A comforting fall-inspired meal packed with protein, fiber, and warm, rich flavors.
This recipe is as beautiful as it is satisfying. Perfect for dinner parties, meal prep, or when you just want something hearty yet wholesome.
🛒 Ingredients (Serves 2)
For the Roasted Squash:
- Butternut squash – 1 medium (about 1.2kg), halved and seeds removed
- Olive oil – 2 tablespoon (30ml)
- Honey – 1 tablespoon (15ml)
- Cinnamon – ½ tsp
- Salt – ½ tsp
- Black pepper – ¼ tsp
For the Filling:
- Chicken breast (cooked & shredded) – 200g
- Red onion – 1 small (70g), diced
- Garlic – 2 cloves, minced
- Spinach (fresh) – 60g
- Goat cheese or feta – 50g, crumbled
- Olive oil – 1 tablespoon (15ml)
- Thyme (fresh or dried) – 1 tsp
- Honey – 1 teaspoon (optional)
- Salt & pepper – to taste
👨🍳 Instructions
1. Prepare and Roast the Squash
Preheat oven to 200°C (400°F).
Brush the cut sides of the butternut squash with olive oil, drizzle with honey, and sprinkle with cinnamon, salt, and pepper.
Place cut-side down on a lined baking sheet. Roast for 35–40 minutes, or until fork-tender and caramelized.
2. Make the Filling
While squash roasts, heat olive oil in a skillet over medium heat. Add onion and garlic; sauté until soft (about 3–4 minutes).
Stir in shredded chicken, thyme, and spinach. Cook until spinach wilts. Season with salt, pepper, and a drizzle of honey if desired.
Remove from heat and mix in the crumbled goat cheese or feta.
3. Stuff the Squash
Once squash is tender, remove from oven and flip upright. Gently scoop out a bit of the flesh to create more space for filling (optional—save for soup or mash!).
Fill each half with the chicken-spinach mixture.
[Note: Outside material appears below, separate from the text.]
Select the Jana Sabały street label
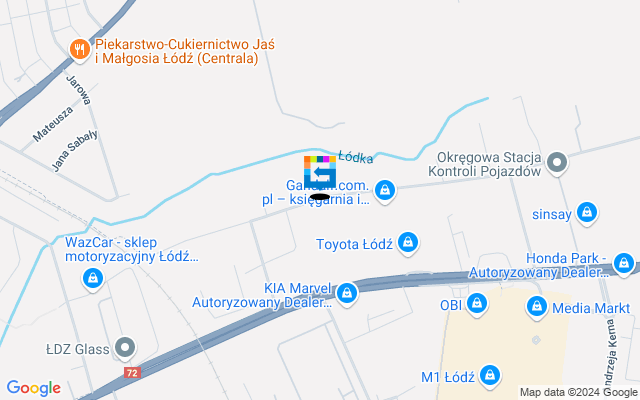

Return to oven and bake for 5–8 more minutes, just to warm everything through.
🍽️ Serving Suggestions
- Top with crushed pecans or pumpkin seeds for crunch.
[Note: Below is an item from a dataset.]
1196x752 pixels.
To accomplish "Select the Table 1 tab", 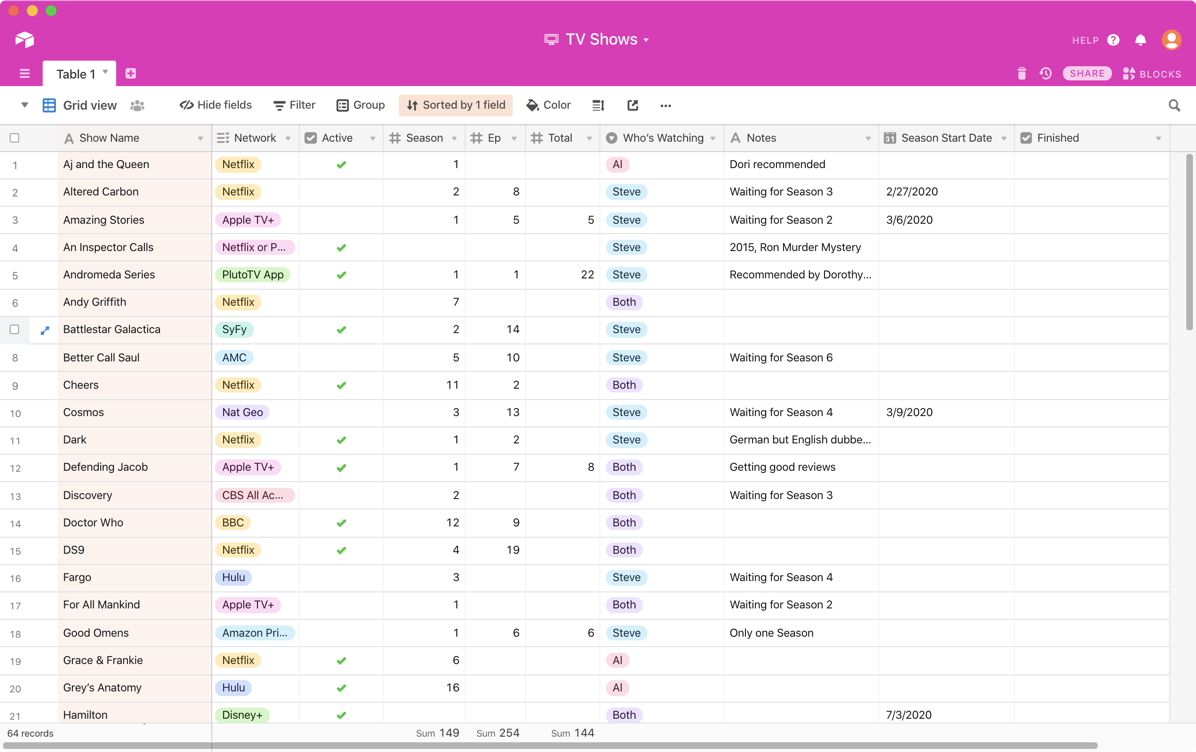I will (76, 74).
- Add a side of wild rice or quinoa for extra fiber.
- Drizzle with balsamic glaze for a sweet tangy contrast.
🌟 Tips & Variations
- Swap chicken for ground turkey, tofu, or lentils for a vegetarian version.
- Add dried cranberries or apple chunks for a fall-inspired twist.
- Use acorn squash or kabocha squash if you don’t have butternut.
🧬 Nutrition Info (Per serving, approx. ½ squash with filling)
Nutrient | Amount |
---|---|
Calories | ~420 kcal |
Protein | ~30g |
Fat | ~18g |
Carbs | ~32g |
Fiber | ~6g |
Sugar | ~9g (natural + honey) |
📝 Final Thoughts
This Sweet & Savory Butternut Squash dish is hearty, satisfying, and balanced. It’s warm, slightly sweet, savory, and super nourishing. Whether you're looking for a cozy weeknight meal or a beautiful dish for entertaining, this one’s a winner.